Tools and pipelines can be customized in a variety of ways, such as by setting model parameters or selecting a unique scoring function. In summary the tool suite can be used to create thousands of different machine learning pipelines. There is also a tool for hyper parameter optimization either for an individual model or for an entire pipeline. Our tools are implemented using popular Python toolkits such as scikit-learn, xgboost, and scikit-rebate.

These machine learning tools can be combined with other Galaxy tools to create end-to-end workflows where primary data such as genomics or imaging datasets are processed to quantify features and machine learning is used to develop a model that predicts phenotypic attributes from features.      



Galaxy-E: Openrefine, R Shiny

  • French museum of natural history

Galaxy-E project integrated interactive tools: OpenRefine and R Shiny.

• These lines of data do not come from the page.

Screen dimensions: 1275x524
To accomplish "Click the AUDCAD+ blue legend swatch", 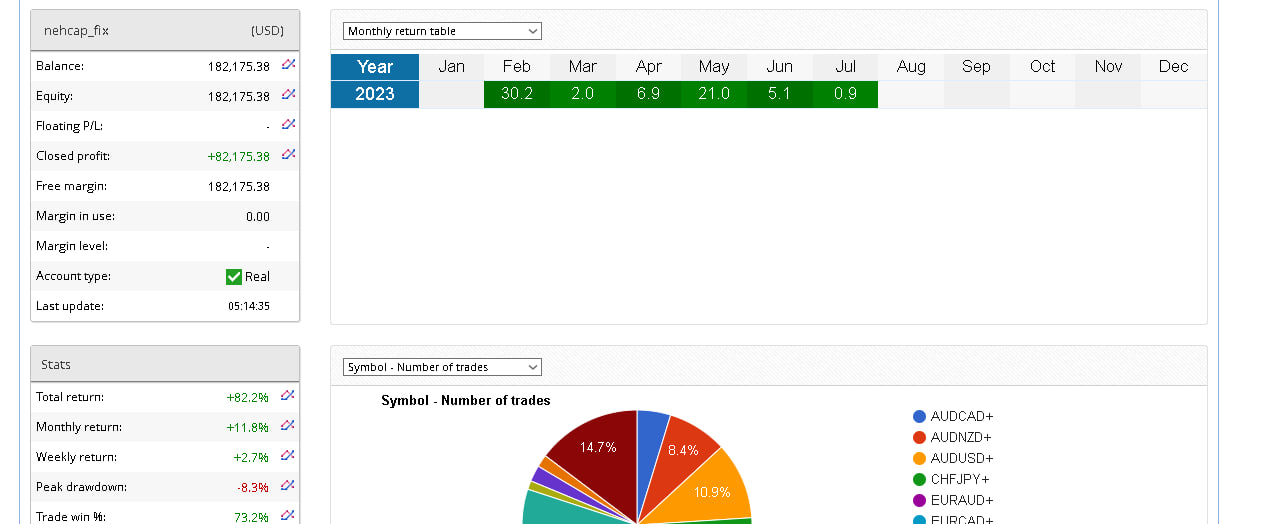I will coord(919,417).
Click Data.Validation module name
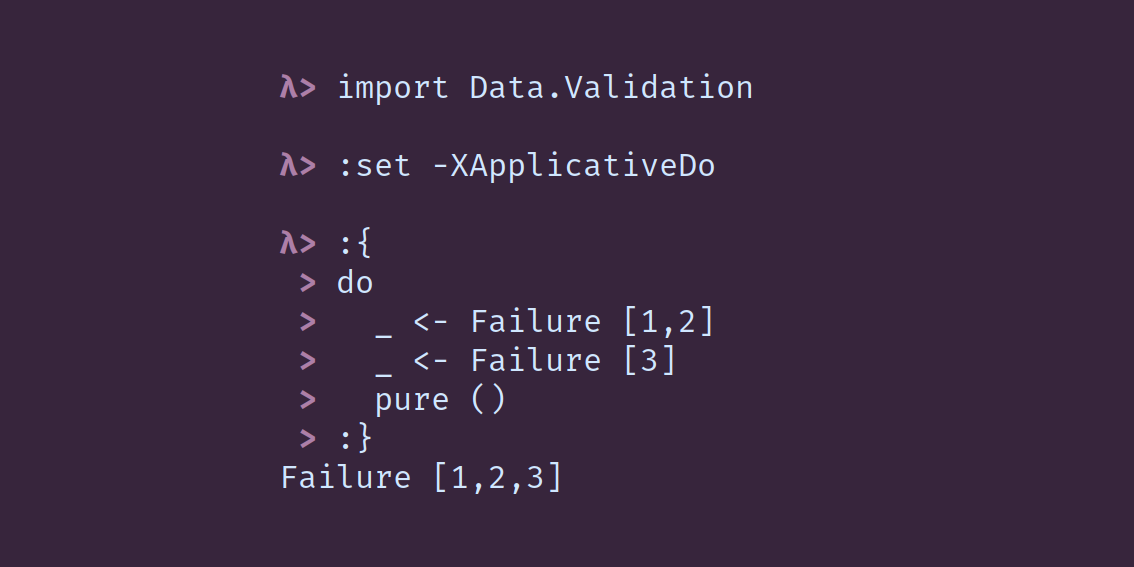The height and width of the screenshot is (567, 1134). point(611,88)
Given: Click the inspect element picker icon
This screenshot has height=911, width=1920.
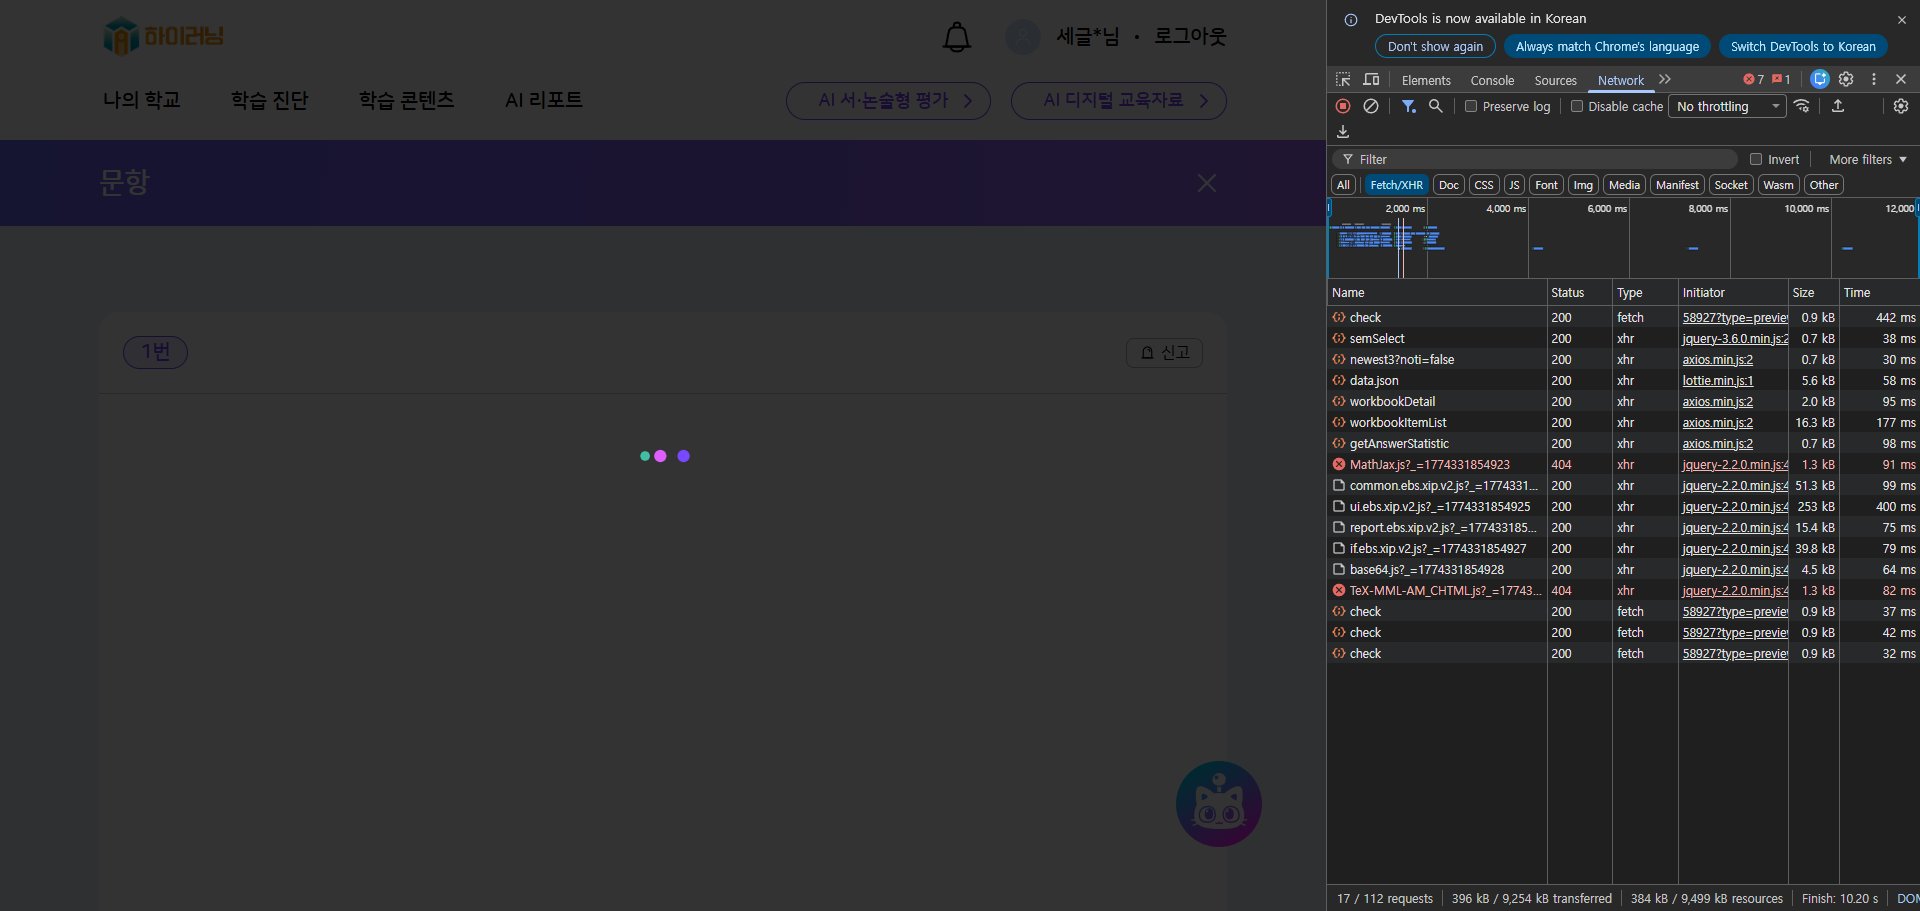Looking at the screenshot, I should pos(1343,80).
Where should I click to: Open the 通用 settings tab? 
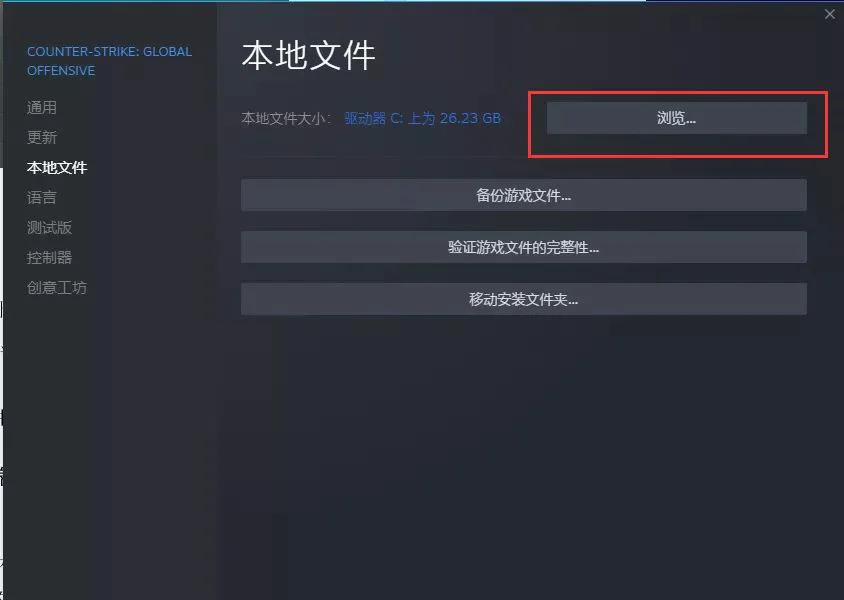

OpenRefine is an open source powerful tool for working with messy data: cleaning it; transforming it from one format into another; and extending it with Web services and external data.

Shiny is an R package that makes it easy to build interactive Web apps straight from R. You can host standalone apps on a Webpage or embed them in R Markdown documents or build dashboards.

Three years ago, the idea of the creation of a Galaxy for ecology project emerged to help biodiversity oriented citizen science projects members sharing data, tools and analytical processes. Since 2018, Galaxy-E evolved as a core component of French (“65 Millions d’observateurs” national project, “Pôle national de données de biodiversité” national research e-infrastructure and international (H2020 GAPARS, H2020 EOSC, EuroGEOSS “Biodiversity and Ecosystem” Action group, GEO BON French Essential Biodiversity Variables operationalization pilot, GO FAIR BiodiFAIRse Implementation Network initiatives.

Jupyter notebook, R Studio in Galaxy (RealTimeTools)

Project Jupyter exists to develop open-source software, open-standards, and services for interactive computing across dozens of programming languages. The Jupyter Notebook is an open-source Web application that allows you to create and share documents that contain live code, equations, visualizations and narrative text. Its uses include: data cleaning and transformation, numerical simulation, statistical modeling, data visualization, machine learning, and much more.

Tool Prediction in Galaxy Workflows using Deep Learning

  • Freiburg Galaxy Team, Bioinformatics lab, University of Freiburg, Freiburg, Germany

A recommendation system was developed to predict following tools. The predictive system analyses the complete set of workflows available on Galaxy’s European server using a deep learning approach to create a tool prediction model.

Workflows are directed acyclic graphs. To create the predictive model, sequences (paths) of tools are extracted from these graphs and learned by a deep learning approach (Gated Recurrent Neural Network). The hyper parameters of the deep learning model are optimized using Bayesian optimization. The usage frequency of tools is integrated in the model so that the tools which have not been used recently do not appear in the set of possible tools. This is achieved by learning the usage of each tool over time using a support vector regression model.

An API was developed to predict tools and visualize them using a user interface. It can be used in the Galaxy workflow editor (It is not yet available publicly). The API can also be used for multiple-user interface integrations. Using the tool recommendation system, a user does not need to search for the tools in the toolbox to create a workflow. The possible tools are available in the “recommended tools” modal popup.